The performance opens with a frank but light-hearted monologue performed by Cerini as himself (a way of engaging with the audience and developing a rapport with them that he effectively employed in Saving Henry v.5 at the Arts Centre last year). He will be naked shortly, he warns, but as a reward, tells us not only the running time of the show down to the hundredth of a second, but also promises us a bonus minute - surely a boon for the time-poor.
Once Cerini exits the stage to return in character, the tone of the piece rapidly shifts, ably assisted by a minimal but highly effective lighting design that significantly contributes to the production’s tense and volatile atmosphere. Kelly Ryall's soundtrack further adds to the mood that is created throughout the piece; particularly in a later scene referencing bands such as Kiss and Nirvana, which crystalises the importance of fantasy and escapism - not just in the stunted life of the protagonist, but for us all.
An astonishingly controlled physical performer, Cerini stalks, spits and struggles upon a bare stage that evokes the stark world of a prison cell. With the simplest of movements, often deliberately awkward and repetitive, he conveys the yawning gulf between a young man’s dreams and the crushing mundanity of his everyday life.
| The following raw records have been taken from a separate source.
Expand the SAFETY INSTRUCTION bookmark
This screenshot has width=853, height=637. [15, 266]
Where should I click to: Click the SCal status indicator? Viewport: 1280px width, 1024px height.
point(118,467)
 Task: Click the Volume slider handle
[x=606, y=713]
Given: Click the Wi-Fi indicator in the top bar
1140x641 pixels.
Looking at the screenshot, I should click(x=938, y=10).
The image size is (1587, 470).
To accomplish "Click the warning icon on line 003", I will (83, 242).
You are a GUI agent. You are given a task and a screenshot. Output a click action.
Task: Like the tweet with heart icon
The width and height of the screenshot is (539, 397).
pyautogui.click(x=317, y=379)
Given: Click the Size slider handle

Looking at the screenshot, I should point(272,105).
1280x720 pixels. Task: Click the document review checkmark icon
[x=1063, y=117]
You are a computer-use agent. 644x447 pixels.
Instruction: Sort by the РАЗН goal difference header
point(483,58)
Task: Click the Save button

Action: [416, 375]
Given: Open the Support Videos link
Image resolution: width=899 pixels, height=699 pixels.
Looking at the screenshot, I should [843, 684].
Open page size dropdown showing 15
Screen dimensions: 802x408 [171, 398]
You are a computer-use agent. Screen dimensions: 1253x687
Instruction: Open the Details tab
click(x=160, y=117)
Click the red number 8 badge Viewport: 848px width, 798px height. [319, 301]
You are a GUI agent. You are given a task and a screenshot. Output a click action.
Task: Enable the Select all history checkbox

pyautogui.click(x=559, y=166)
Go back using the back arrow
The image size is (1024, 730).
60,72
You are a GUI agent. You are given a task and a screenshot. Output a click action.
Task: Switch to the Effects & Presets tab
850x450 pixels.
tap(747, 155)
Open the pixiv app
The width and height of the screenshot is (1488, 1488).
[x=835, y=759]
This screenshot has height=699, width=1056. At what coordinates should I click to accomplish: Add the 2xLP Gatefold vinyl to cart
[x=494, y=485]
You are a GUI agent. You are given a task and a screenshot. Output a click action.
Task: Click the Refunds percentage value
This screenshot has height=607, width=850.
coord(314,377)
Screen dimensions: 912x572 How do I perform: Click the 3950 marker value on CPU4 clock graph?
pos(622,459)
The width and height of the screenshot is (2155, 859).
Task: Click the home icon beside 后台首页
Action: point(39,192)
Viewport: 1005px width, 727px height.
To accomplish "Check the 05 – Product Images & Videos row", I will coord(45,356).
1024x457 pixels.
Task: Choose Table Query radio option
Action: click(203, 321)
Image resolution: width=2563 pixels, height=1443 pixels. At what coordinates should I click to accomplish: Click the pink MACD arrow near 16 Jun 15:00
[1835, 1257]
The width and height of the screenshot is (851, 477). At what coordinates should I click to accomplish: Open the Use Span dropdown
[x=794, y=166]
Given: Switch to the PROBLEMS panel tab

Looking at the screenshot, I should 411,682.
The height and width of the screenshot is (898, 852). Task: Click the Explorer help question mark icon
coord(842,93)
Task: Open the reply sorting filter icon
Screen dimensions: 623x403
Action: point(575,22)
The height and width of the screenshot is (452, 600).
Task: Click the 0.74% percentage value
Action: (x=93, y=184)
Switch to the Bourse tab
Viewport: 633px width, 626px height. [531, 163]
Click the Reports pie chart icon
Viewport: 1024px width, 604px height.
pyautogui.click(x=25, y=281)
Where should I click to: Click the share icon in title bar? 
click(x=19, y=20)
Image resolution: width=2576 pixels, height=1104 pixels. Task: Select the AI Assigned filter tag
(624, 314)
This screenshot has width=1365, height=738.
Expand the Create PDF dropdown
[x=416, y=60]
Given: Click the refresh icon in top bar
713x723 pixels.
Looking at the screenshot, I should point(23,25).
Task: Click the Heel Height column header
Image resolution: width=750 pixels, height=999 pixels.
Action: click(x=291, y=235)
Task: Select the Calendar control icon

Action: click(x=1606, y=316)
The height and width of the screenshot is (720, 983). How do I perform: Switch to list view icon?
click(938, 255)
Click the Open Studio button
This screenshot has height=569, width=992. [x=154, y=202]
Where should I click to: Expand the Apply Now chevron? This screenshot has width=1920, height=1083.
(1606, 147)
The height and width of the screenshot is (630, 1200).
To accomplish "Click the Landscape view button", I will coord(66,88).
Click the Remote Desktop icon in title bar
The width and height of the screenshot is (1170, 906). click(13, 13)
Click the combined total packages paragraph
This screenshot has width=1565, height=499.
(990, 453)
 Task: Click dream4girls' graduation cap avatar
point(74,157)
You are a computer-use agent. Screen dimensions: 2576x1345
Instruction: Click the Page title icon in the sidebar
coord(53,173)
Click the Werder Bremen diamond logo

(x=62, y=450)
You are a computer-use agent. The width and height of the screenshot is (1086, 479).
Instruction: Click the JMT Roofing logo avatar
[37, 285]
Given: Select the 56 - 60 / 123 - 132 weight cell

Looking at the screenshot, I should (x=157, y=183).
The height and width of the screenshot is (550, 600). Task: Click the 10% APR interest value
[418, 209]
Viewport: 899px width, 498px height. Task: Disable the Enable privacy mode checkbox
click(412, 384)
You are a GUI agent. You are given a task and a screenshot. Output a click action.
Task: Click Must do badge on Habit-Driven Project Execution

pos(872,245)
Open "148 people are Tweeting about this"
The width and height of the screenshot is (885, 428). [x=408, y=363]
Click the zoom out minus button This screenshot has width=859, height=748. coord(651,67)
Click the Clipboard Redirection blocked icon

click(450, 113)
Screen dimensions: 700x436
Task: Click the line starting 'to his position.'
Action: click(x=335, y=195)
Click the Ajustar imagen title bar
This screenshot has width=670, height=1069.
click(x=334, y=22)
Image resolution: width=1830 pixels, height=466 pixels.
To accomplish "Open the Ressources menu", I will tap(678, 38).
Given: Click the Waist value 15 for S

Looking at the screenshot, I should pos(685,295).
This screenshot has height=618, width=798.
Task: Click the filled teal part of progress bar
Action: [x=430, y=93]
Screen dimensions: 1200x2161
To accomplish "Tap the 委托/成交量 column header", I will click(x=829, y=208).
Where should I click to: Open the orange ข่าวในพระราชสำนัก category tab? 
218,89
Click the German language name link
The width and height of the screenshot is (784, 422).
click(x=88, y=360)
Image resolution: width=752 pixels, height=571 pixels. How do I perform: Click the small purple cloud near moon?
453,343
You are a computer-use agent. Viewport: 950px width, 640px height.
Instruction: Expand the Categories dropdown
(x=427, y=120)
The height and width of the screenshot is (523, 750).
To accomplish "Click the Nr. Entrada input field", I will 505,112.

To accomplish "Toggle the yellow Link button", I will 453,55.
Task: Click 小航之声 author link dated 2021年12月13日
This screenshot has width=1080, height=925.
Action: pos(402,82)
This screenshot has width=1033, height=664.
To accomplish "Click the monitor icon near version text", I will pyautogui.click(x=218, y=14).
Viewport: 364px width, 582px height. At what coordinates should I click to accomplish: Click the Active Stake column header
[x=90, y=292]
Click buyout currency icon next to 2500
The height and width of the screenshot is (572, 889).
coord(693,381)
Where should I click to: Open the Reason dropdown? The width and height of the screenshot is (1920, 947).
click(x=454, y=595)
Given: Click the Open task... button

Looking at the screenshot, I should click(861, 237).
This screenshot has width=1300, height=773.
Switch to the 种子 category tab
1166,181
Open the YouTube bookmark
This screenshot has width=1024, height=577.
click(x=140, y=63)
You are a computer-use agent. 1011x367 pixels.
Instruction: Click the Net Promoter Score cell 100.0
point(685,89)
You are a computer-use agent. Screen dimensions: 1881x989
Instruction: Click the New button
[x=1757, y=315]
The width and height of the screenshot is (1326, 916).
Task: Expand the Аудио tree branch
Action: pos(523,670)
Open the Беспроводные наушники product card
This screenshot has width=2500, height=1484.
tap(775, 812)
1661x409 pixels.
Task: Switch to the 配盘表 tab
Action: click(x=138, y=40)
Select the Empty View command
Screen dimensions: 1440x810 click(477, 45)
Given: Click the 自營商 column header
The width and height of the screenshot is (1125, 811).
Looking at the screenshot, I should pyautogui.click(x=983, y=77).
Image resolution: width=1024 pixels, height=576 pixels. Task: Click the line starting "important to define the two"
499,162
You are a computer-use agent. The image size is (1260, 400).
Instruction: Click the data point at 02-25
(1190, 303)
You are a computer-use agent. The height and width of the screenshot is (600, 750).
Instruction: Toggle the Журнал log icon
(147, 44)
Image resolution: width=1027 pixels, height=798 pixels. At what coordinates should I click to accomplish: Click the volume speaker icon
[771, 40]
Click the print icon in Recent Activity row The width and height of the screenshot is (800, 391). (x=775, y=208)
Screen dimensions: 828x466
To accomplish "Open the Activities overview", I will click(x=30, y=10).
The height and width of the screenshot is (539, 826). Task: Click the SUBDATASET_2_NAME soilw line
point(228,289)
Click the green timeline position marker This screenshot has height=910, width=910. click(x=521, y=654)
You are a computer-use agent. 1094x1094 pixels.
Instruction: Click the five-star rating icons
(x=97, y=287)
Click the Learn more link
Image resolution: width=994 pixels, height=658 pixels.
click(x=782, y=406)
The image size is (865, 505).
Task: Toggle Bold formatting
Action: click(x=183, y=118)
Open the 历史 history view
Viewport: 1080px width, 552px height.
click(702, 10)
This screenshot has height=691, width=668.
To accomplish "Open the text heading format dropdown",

Blunt language lewdly entertains while simultaneously hinting at the yawning gulf of loneliness lying behind a young man’s addiction to masturbation; a split second later Cerini vibrates and shudders, the embodiment of inarticulate rage and malevolence.
Detest (this thousand years I shall not weep) is not a comfortable piece of theatre, but it is direct, engaging and startling, and a memorable exploration of the calamitous impact of alienation and deprivation upon the young.
At the Carlton Courthouse until February 17.